■ WHAT IS BEING ASKED ■
Find each line below that includes "Tratamiento", then copy it.

■ MATERIALS PROVIDED ■
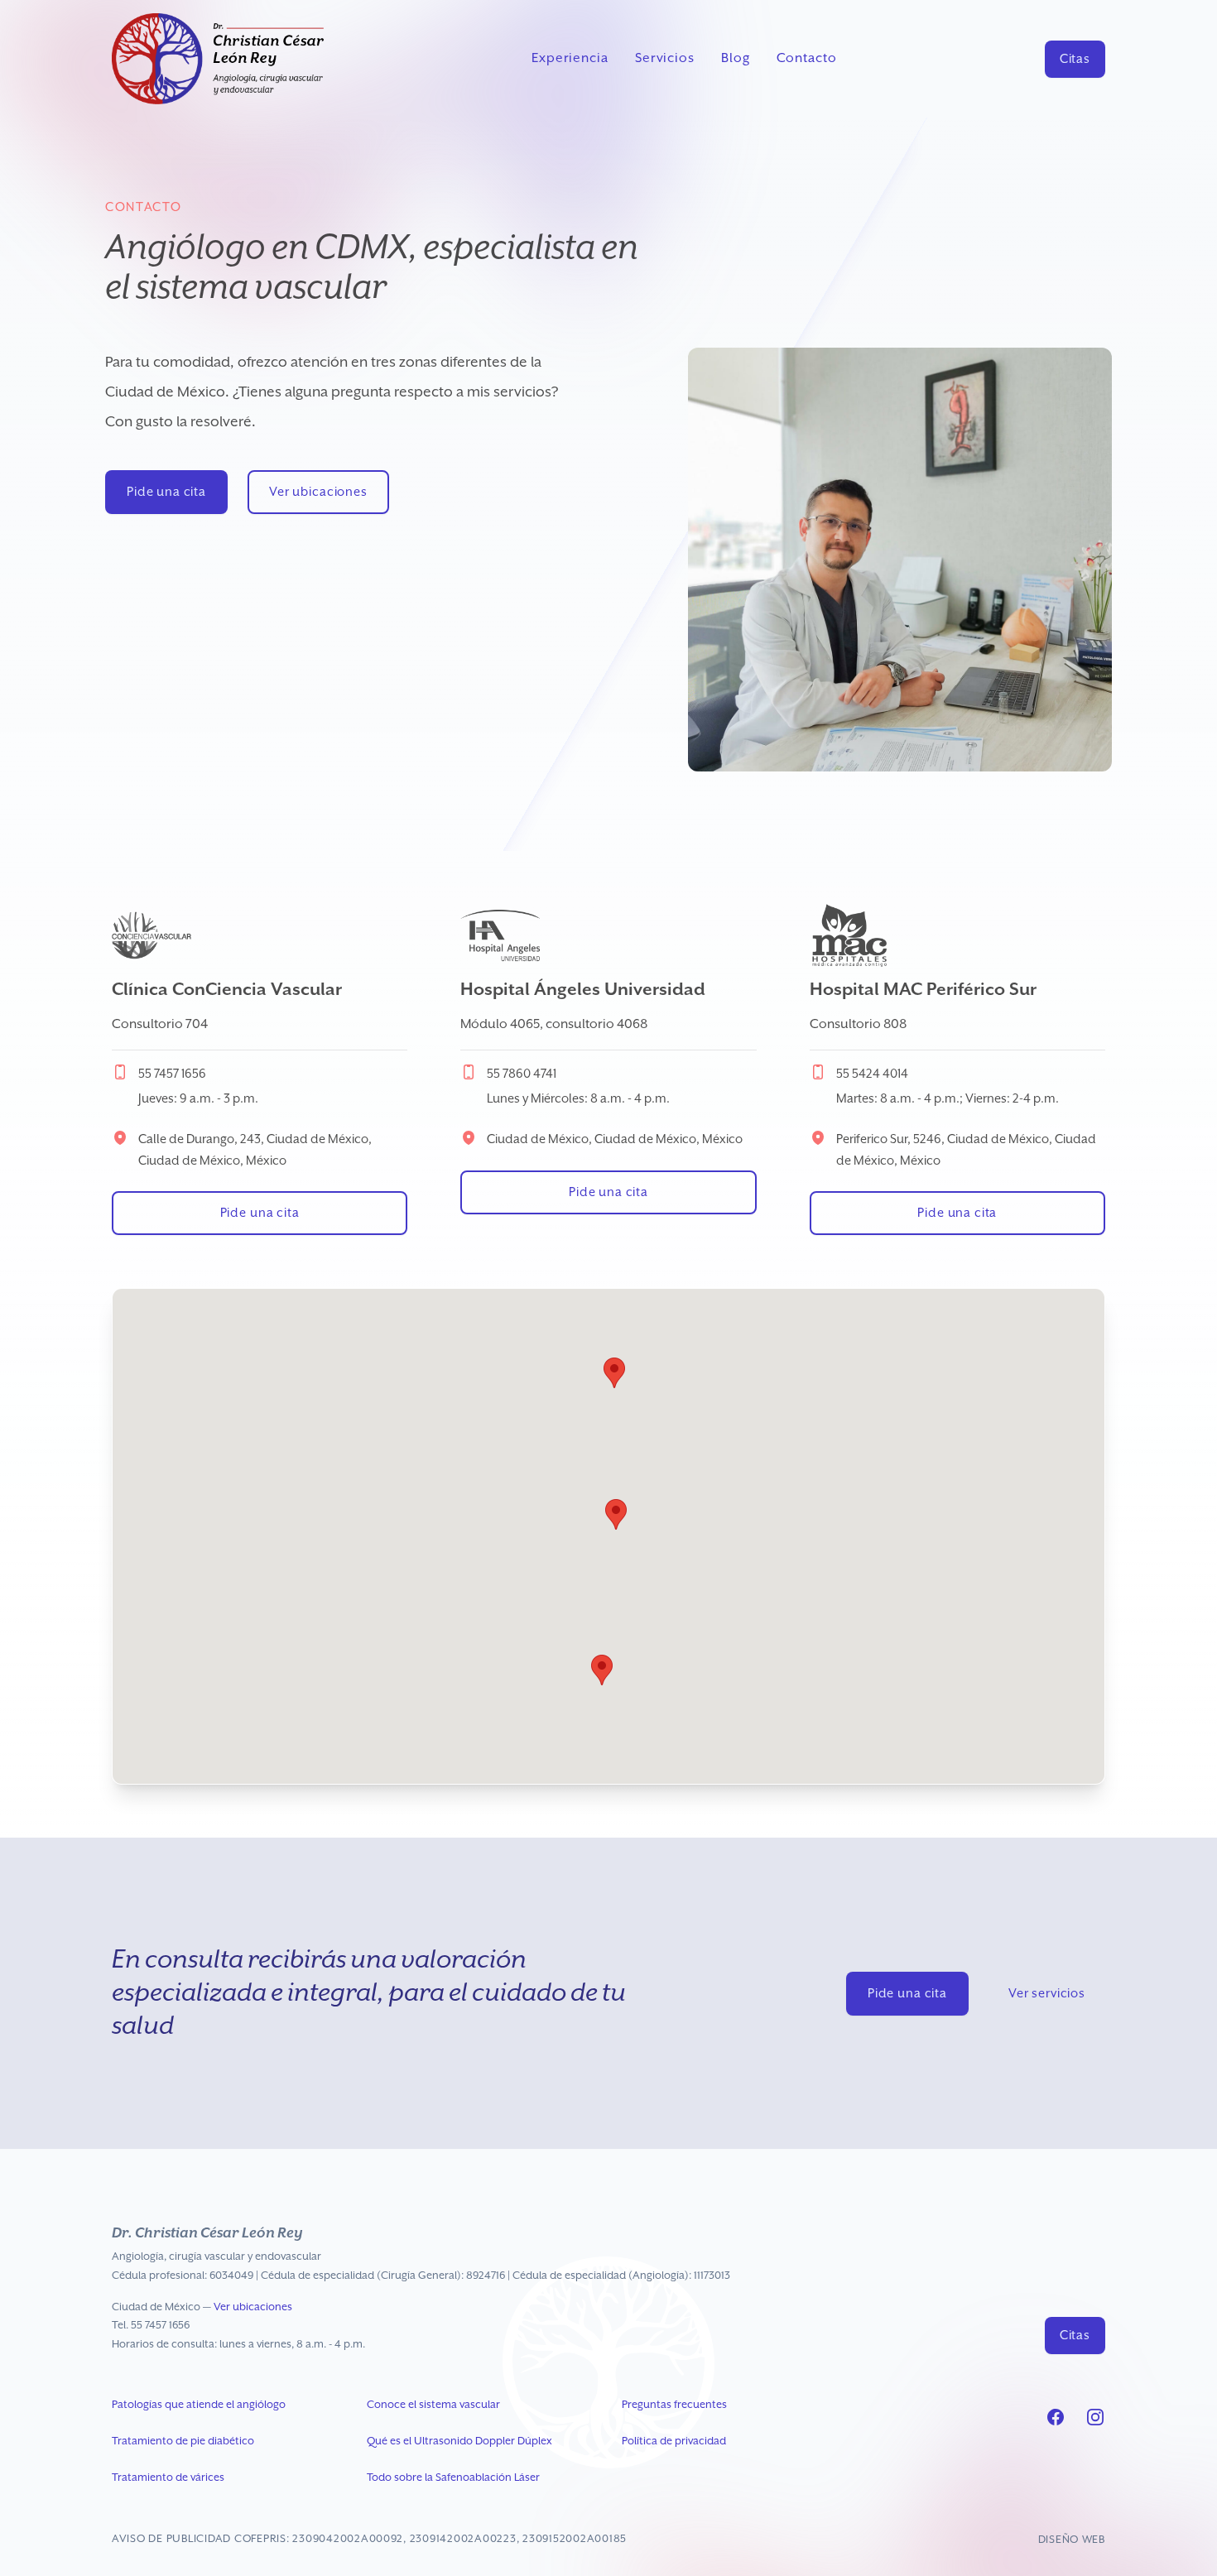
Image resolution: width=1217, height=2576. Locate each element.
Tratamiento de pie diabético (183, 2441)
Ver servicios (1046, 1994)
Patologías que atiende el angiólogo (199, 2405)
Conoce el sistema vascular (433, 2405)
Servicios (665, 58)
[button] (614, 1373)
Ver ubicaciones (318, 492)
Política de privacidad (674, 2441)
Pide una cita (166, 492)
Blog (735, 58)
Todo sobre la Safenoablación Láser (453, 2478)
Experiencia (570, 58)
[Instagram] (1095, 2417)
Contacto (807, 58)
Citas (1075, 59)
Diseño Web (1071, 2540)
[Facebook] (1055, 2417)
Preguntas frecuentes (674, 2405)
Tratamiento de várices (168, 2478)
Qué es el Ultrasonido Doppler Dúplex (459, 2441)
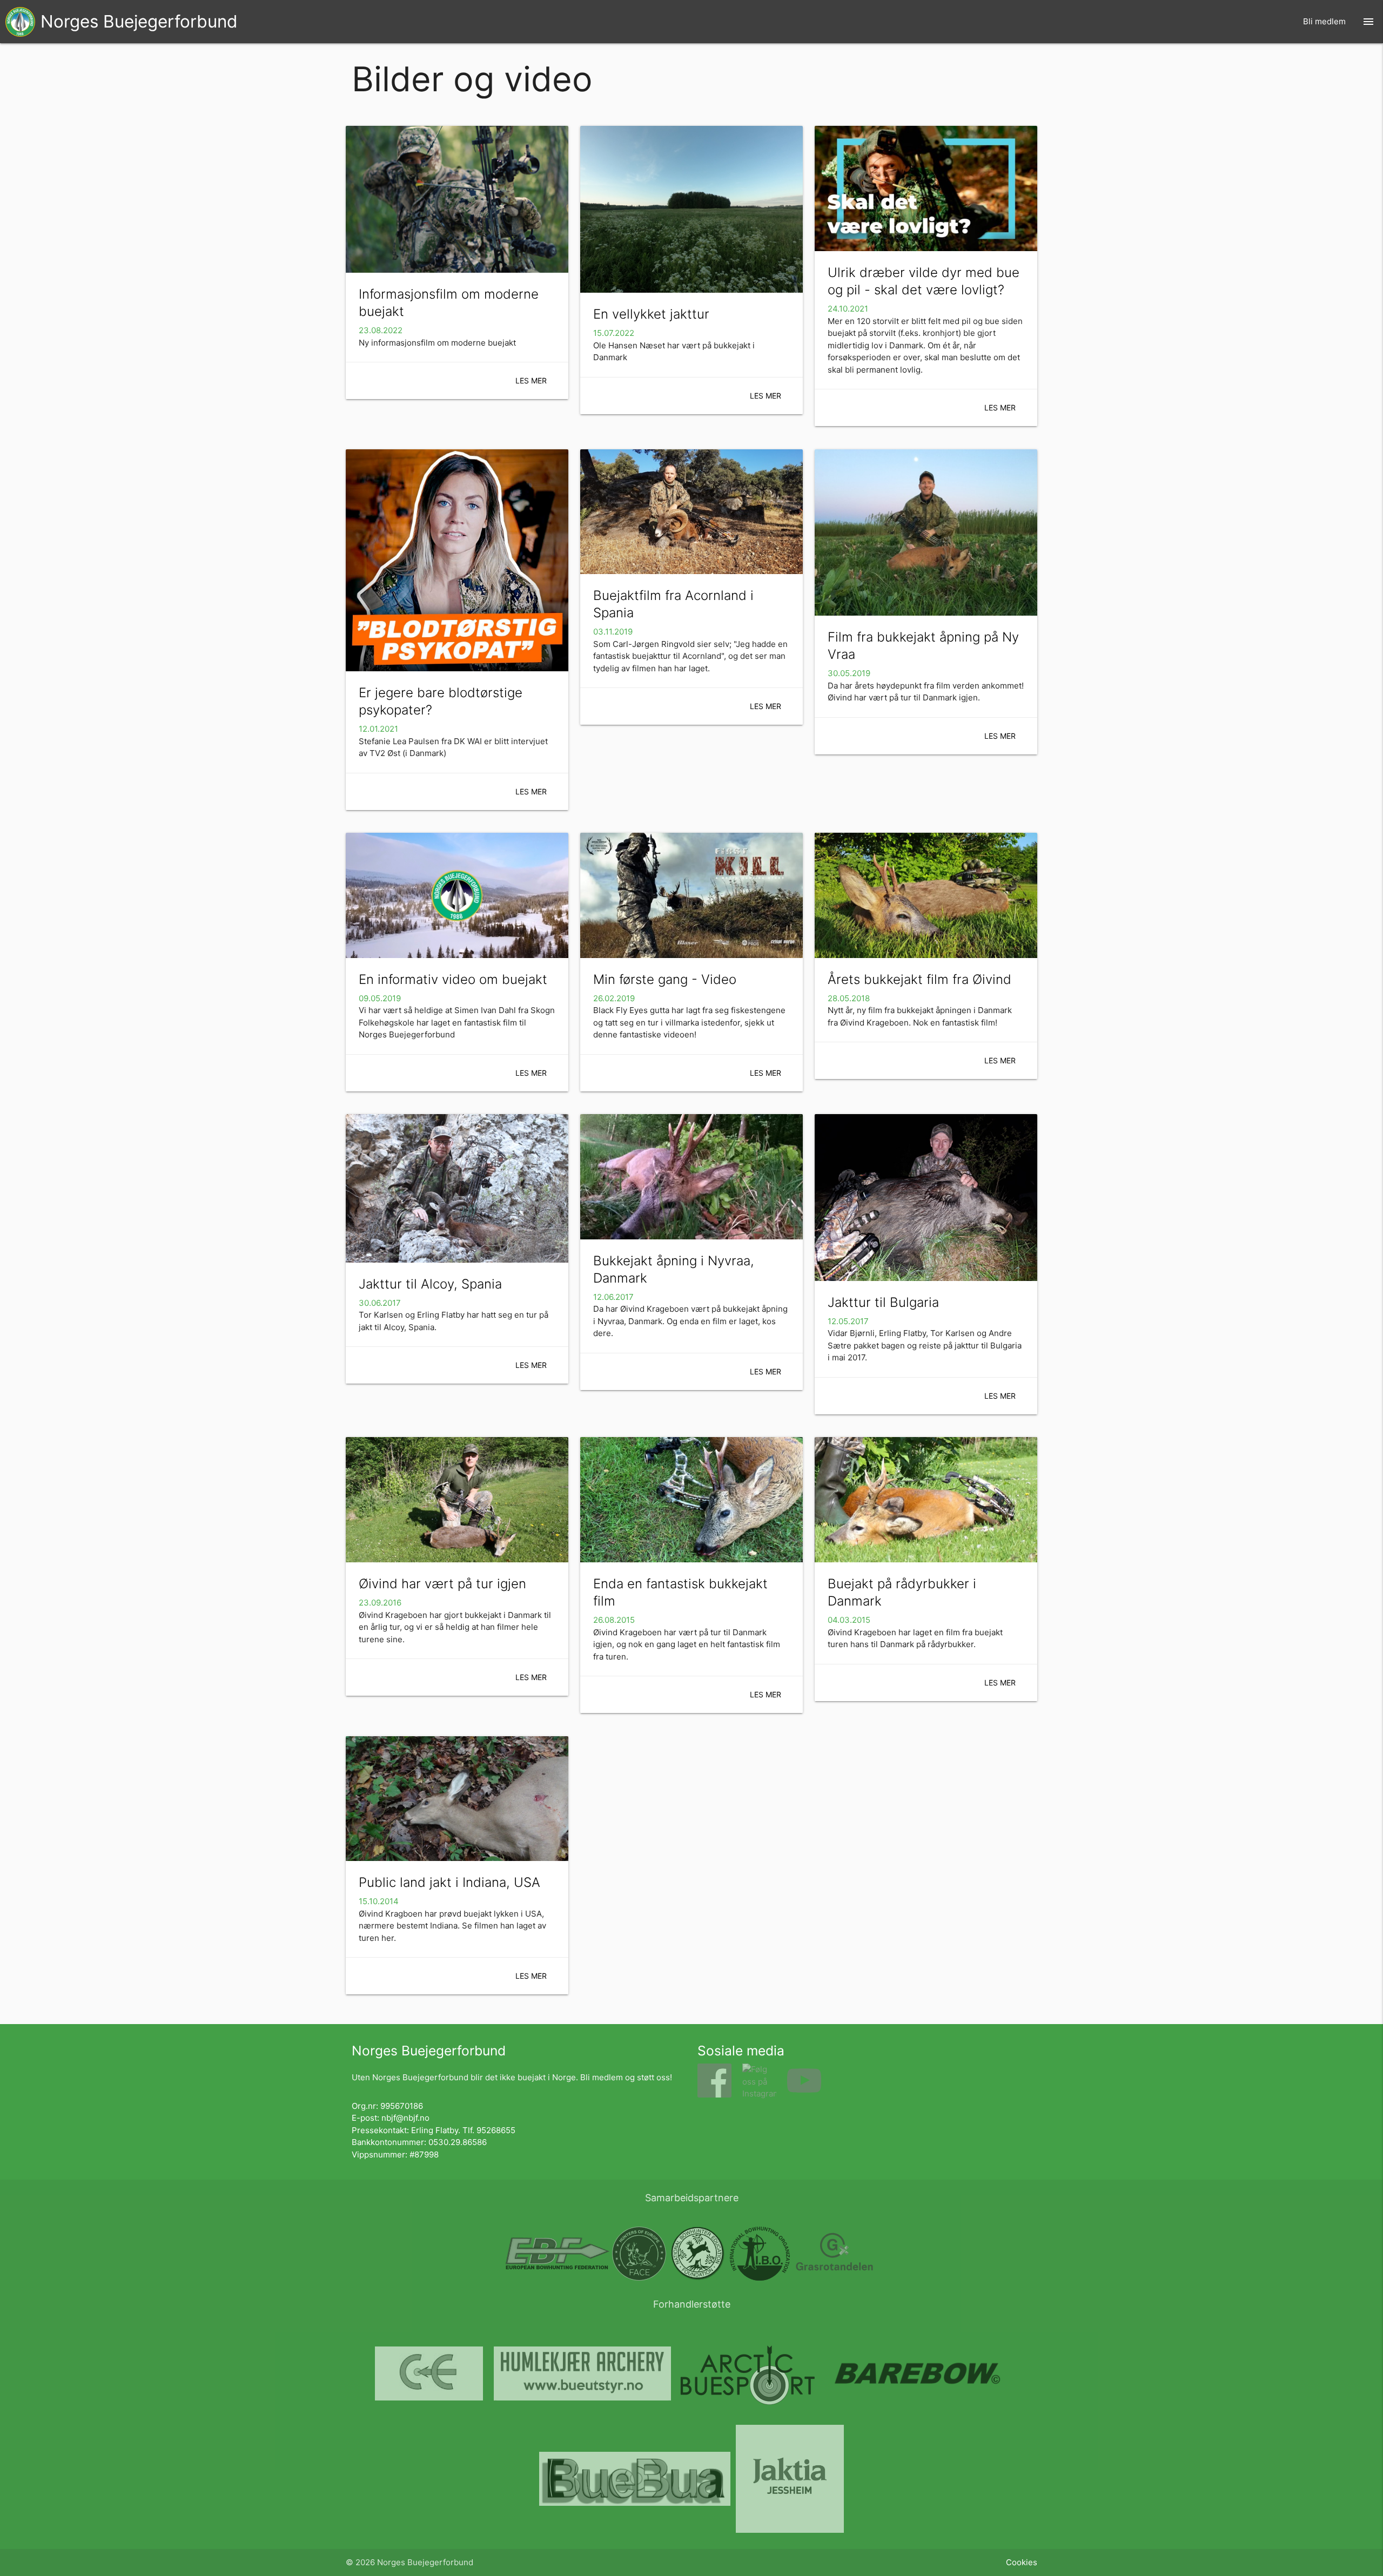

■ FINISHED TASK ■
Tratamiento de pie diabético (183, 2441)
Tratamiento de várices (168, 2478)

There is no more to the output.